The Virginian-Pilot
                             THE VIRGINIAN-PILOT 
              Copyright (c) 1994, Landmark Communications, Inc.

DATE: Thursday, September 1, 1994            TAG: 9408280203
SECTION: SPORTS                   PAGE: R10  EDITION: FINAL 
TYPE: Football Preview: College Football '94
SOURCE: BY FRANK VEHORN, STAFF WRITER 
                                             LENGTH: Medium:   69 lines

YOU JUST MIGHT BE AN ACC FOOTBALL FAN IF . . .

The ACC stretches from the Chesapeake Bay to the Florida panhandle and includes schools that range from being fanatical about football to some that seem only to tolerate it until basketball season.

The football hot beds are Florida State and Clemson, where it's serious business and national championship trophies are displayed.

Fans of both teams are legendary, but even the have-nots, like Duke and Wake Forest, have smaller crowds of fans who can be vocal.

Borrowing from comedian Jeff Foxworthy, who tells how to identify rednecks, here are some clues on how to match ACC fans with their favorite schools:

Clemson: You might be a Tigers fan if. . . . Your daughter was born with a tiger paw on her cheek. . . . You have more than one son named Danny. . . . You ever wrote Ken Hatfield's name on a bathroom wall at a truck stop. . . . You got married in orange overalls. . . . You remember ``Big Thursday.''

Duke: You might be a Blue Devil fan if. . . . You know that Duke plays football. . . . You've had sushi at a tailgate party. . . . Your other favorite team is whoever is playing North Carolina. . . . You have ever reminded anyone that Duke is one of only a handful of schools that has played in the Rose, Sugar, Orange, and Cotton bowls. . . . Ace Parker is a life-long hero.
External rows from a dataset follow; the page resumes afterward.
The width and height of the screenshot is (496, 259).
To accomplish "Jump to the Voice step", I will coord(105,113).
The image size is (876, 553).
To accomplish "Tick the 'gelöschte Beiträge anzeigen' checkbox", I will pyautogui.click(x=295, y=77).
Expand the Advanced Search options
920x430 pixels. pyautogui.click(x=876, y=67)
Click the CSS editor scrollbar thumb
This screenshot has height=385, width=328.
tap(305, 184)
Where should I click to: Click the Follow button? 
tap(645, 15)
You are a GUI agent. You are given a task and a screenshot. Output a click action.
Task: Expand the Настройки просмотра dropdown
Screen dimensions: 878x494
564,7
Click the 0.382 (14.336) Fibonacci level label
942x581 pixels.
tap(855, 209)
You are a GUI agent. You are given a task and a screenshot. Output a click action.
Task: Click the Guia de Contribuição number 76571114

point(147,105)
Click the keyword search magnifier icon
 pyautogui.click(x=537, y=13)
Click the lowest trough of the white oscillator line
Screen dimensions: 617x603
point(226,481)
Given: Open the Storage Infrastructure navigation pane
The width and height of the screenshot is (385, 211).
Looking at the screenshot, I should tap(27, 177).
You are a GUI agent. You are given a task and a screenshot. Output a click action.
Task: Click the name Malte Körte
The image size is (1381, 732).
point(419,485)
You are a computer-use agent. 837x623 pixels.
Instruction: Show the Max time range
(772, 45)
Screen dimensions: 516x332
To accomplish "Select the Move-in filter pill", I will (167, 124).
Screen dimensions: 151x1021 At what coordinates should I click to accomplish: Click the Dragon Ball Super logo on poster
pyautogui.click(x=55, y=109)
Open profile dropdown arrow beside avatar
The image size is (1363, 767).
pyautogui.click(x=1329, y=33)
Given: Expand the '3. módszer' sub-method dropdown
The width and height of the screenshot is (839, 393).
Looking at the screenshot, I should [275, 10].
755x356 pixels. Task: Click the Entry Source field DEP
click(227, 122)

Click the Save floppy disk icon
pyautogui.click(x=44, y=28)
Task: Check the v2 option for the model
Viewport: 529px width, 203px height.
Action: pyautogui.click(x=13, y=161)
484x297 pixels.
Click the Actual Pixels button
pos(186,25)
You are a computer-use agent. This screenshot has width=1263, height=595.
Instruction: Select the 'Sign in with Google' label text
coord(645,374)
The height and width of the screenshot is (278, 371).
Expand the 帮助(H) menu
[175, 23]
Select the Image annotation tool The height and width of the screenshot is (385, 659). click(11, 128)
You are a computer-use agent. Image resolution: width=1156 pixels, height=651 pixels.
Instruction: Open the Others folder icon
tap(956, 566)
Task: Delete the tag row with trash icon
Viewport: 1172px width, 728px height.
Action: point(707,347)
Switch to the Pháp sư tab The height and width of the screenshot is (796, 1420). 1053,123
Florida State: You might be a Seminoles fan if. . . . You got your shoes at Foot Locker. . . . You have a bumper sticker on your truck that reads, ``Bobby didn't know''. . . . You've ever had a steak at Rooster's. . . . You filed a protest because the FSU-Wake Forest game is not being televised. . . . You would rather beat Florida and Miami than win the ACC championship. . . . You recently canceled your Sports Illustrated subscription.

Georgia Tech: You might be a Yellow Jackets fan if. . . . You'd rather watch a video from the 1990 season than any of this season's games. . . . You don't think of Bill Lewis as being a Chevrolet dealer. . . . You ever had a hot dog at The Varsity. . . . You think Bobby Dodd was the greatest college coach ever. . . . You believe every college player should have to take calculus.

Maryland: You might be a Terps fan if. . . . You are not embarrassed to have a turtle as a mascot. . . . Your dictionary does not include the word ``defense''. . . . You know that ``run-and-shoot'' is the team offense and not directions for getting to Byrd Stadium from Washington.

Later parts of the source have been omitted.